[[ AVAILABLE DATA open ]]

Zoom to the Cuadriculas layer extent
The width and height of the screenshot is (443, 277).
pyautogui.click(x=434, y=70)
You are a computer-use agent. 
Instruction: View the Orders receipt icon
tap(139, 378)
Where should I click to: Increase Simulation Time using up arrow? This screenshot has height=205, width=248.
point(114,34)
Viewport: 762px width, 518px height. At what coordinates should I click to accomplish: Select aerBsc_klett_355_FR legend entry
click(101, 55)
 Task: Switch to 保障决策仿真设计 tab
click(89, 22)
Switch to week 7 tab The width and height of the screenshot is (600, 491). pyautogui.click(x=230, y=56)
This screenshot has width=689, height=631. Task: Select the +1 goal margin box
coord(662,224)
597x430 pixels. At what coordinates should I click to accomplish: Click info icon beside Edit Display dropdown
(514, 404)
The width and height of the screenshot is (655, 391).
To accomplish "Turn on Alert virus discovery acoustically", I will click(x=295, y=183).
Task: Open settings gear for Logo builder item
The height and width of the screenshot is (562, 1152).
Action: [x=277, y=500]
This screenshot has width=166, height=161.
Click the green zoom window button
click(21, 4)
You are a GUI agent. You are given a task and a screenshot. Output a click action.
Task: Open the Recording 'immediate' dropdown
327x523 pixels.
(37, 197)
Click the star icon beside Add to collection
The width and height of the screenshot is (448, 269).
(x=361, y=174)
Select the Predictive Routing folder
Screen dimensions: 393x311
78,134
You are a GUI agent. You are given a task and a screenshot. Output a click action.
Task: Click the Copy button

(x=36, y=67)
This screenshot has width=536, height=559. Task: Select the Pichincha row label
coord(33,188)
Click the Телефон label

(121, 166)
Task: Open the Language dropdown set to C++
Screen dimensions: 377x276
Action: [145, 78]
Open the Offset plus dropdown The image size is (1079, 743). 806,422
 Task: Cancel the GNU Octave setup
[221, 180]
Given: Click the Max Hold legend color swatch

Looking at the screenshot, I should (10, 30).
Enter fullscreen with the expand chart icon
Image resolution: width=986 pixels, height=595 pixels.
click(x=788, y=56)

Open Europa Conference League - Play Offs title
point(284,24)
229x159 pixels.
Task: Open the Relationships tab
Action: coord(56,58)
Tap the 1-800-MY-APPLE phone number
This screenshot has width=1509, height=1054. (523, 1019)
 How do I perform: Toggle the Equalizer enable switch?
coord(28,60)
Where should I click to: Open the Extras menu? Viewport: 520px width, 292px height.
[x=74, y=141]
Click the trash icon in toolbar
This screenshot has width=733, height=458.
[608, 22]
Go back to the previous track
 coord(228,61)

[[ AVAILABLE DATA closed ]]

• DIRECTIONS FOR THIS TASK: Only an exact copy of the entries above will do.

• RESULT OF THE EXERCISE:
Zoom to the Cuadriculas layer extent
The width and height of the screenshot is (443, 277).
pyautogui.click(x=434, y=70)
You are a computer-use agent. 
Instruction: View the Orders receipt icon
tap(139, 378)
Where should I click to: Increase Simulation Time using up arrow? This screenshot has height=205, width=248.
point(114,34)
Viewport: 762px width, 518px height. At what coordinates should I click to accomplish: Select aerBsc_klett_355_FR legend entry
click(101, 55)
 Task: Switch to 保障决策仿真设计 tab
click(89, 22)
Switch to week 7 tab The width and height of the screenshot is (600, 491). pyautogui.click(x=230, y=56)
This screenshot has width=689, height=631. Task: Select the +1 goal margin box
coord(662,224)
597x430 pixels. At what coordinates should I click to accomplish: Click info icon beside Edit Display dropdown
(514, 404)
The width and height of the screenshot is (655, 391).
To accomplish "Turn on Alert virus discovery acoustically", I will click(x=295, y=183).
Task: Open settings gear for Logo builder item
The height and width of the screenshot is (562, 1152).
Action: [x=277, y=500]
This screenshot has width=166, height=161.
Click the green zoom window button
click(21, 4)
You are a GUI agent. You are given a task and a screenshot. Output a click action.
Task: Open the Recording 'immediate' dropdown
327x523 pixels.
(37, 197)
Click the star icon beside Add to collection
The width and height of the screenshot is (448, 269).
(x=361, y=174)
Select the Predictive Routing folder
Screen dimensions: 393x311
78,134
You are a GUI agent. You are given a task and a screenshot. Output a click action.
Task: Click the Copy button

(x=36, y=67)
This screenshot has width=536, height=559. Task: Select the Pichincha row label
coord(33,188)
Click the Телефон label

(121, 166)
Task: Open the Language dropdown set to C++
Screen dimensions: 377x276
Action: [145, 78]
Open the Offset plus dropdown The image size is (1079, 743). 806,422
 Task: Cancel the GNU Octave setup
[221, 180]
Given: Click the Max Hold legend color swatch

Looking at the screenshot, I should (10, 30).
Enter fullscreen with the expand chart icon
Image resolution: width=986 pixels, height=595 pixels.
click(x=788, y=56)

Open Europa Conference League - Play Offs title
point(284,24)
229x159 pixels.
Task: Open the Relationships tab
Action: coord(56,58)
Tap the 1-800-MY-APPLE phone number
This screenshot has width=1509, height=1054. (523, 1019)
 How do I perform: Toggle the Equalizer enable switch?
coord(28,60)
Where should I click to: Open the Extras menu? Viewport: 520px width, 292px height.
[x=74, y=141]
Click the trash icon in toolbar
This screenshot has width=733, height=458.
[608, 22]
Go back to the previous track
 coord(228,61)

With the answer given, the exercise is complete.